Following the decision to vacate the Coronado High School basketball team’s regional championship after a tortilla-throwing incident, the NAACP San Diego Branch is calling on officials to re-examine a similar incident.
On the day Cathedral Catholic and Lincoln High played each other in April, players and coaches at Lincoln High learned a Cathedral player for the private school shared social media posts showing someone wearing a shirt that read “Catholics vs. Convicts III.”
Another post showed Cathedral players making a gang sign.
Francine Maxwell, president of the NAACP San Diego Branch called the situation “a very similar incident.”
“The racist message conveyed by the Cathedral Catholic player was as offensive as the tortilla incident at Coronado High School,” she said.
The Cathedral Catholic shirts reference a controversial slogan and shirt made by fans of Notre Dame University before they played powerhouse rivals University of Miami in 1988.

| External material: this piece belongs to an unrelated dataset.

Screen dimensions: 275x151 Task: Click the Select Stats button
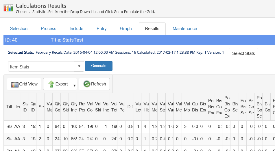[243, 53]
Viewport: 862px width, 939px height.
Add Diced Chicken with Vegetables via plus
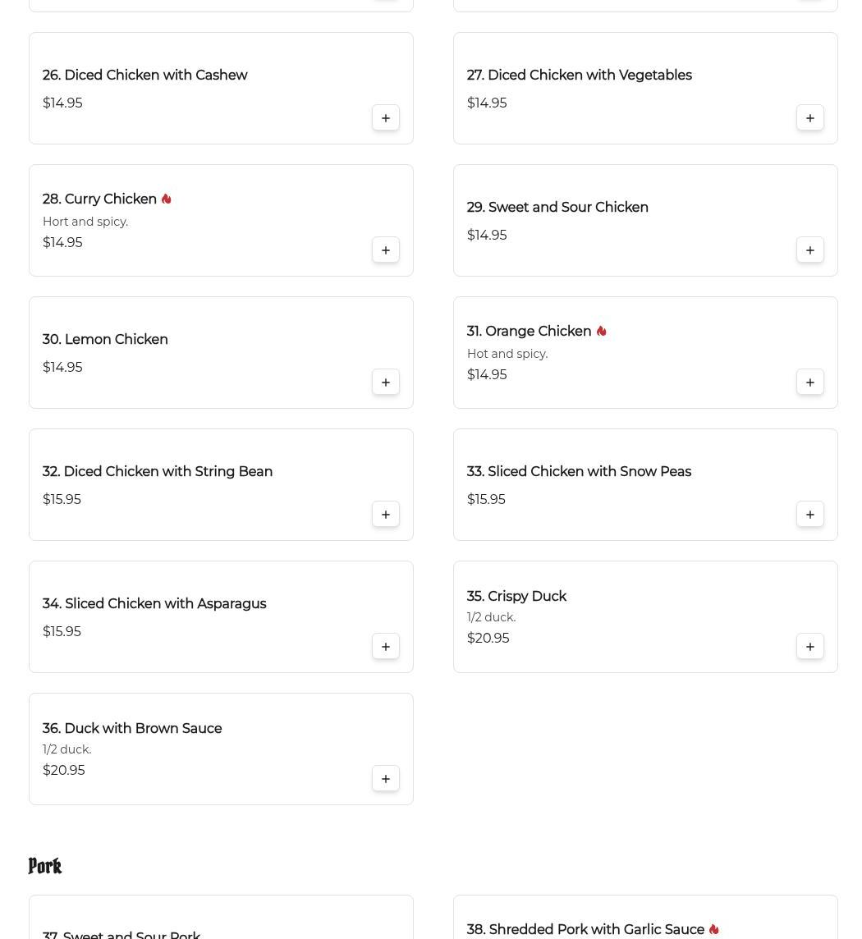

The San Diego City Conference suspended Cathedral Catholic High’s football coach for two games and placed the team on probation for two years.
Maxwell is calling on the CIF to reopen investigations into the incident.
“We seek equity for the Lincoln community by requesting that the CIF and conference reconsider the sanctions for Cathedral Catholic High School in light of the appropriate sanctions imposed on Coronado High School,” Maxwell said.
After Orange Glen’s predominantly Latino team lost, 60-57, in overtime to the largely white Coronado High team on June 19, some members of the crowd threw tortillas at Orange Glen players.
The California Interscholastic Federation stripped Coronado High of its Division 4-A championship on Tuesday and imposed a series of other sanctions, some that continue through the 2024 school year.
Maxwell and the local NAACP called on the CIF to suspend Cathedral High School from CIF playoffs, suspend the players involved for the upcoming season and require said players to do community service for the Lincoln community.